New York Fed looks at risks of mortgage trusts
MReits could be vulnerable to a sharp increase in interest rates
Jeremy Stein, governor of the US Federal Reserve, warned about the risk of MReits. Photograph: Andrew Harrer/Bloomberg
Regulators at the New York Fed have been investigating the exposure of banks to a type of mortgage investment vehicle that has proliferated since the financial crisis amid concerns that a rapid rise in interest rates could trigger a sell-off.
The private discussions, described by one person as a “deep dive” into the topic, underscore regulators’ growing concerns about the rapid expansion of mortgage real estate investment trusts.
MReits finance their purchases of long-term mortgages with short-term borrowings, known as repo, secured from dealer banks.

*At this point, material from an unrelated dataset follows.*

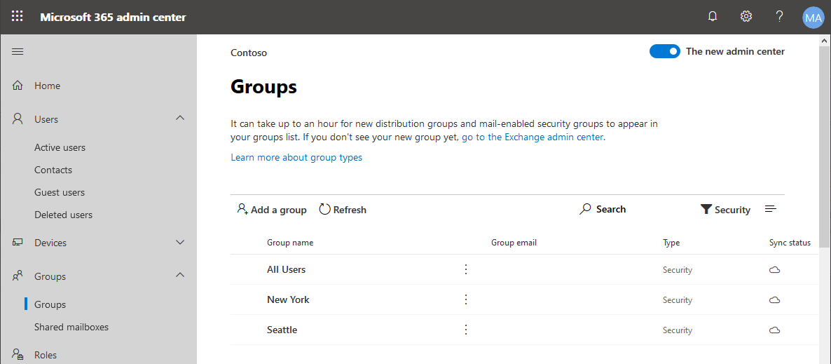
Task: Click the Search box in groups toolbar
Action: click(603, 210)
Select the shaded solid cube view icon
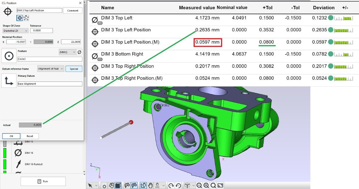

The worry is that MReits could be vulnerable to a sharp increase in interest rates which would force the vehicles to reduce quickly their holdings of mortgage- backed securities and set off a wider firesale.
That could potentially lead to further problems in the vast $4.5 trillion repo market, where big banks also secure large amounts of funding by pawning their mortgage- backed and other securities.
“In the spring they came into a lot of the banks and kind of did a deep dive in that topic,” one person familiar with the discussions said.
MReits have been on regulators’ radar at least since February when Jeremy Stein, Fed governor, spoke about the possibility of overheating in credit markets. In the speech, Mr Stein described MReits’ reliance on short-term repo borrowing to finance their longer-term MBS purchases as “essentially a levered carry trade”.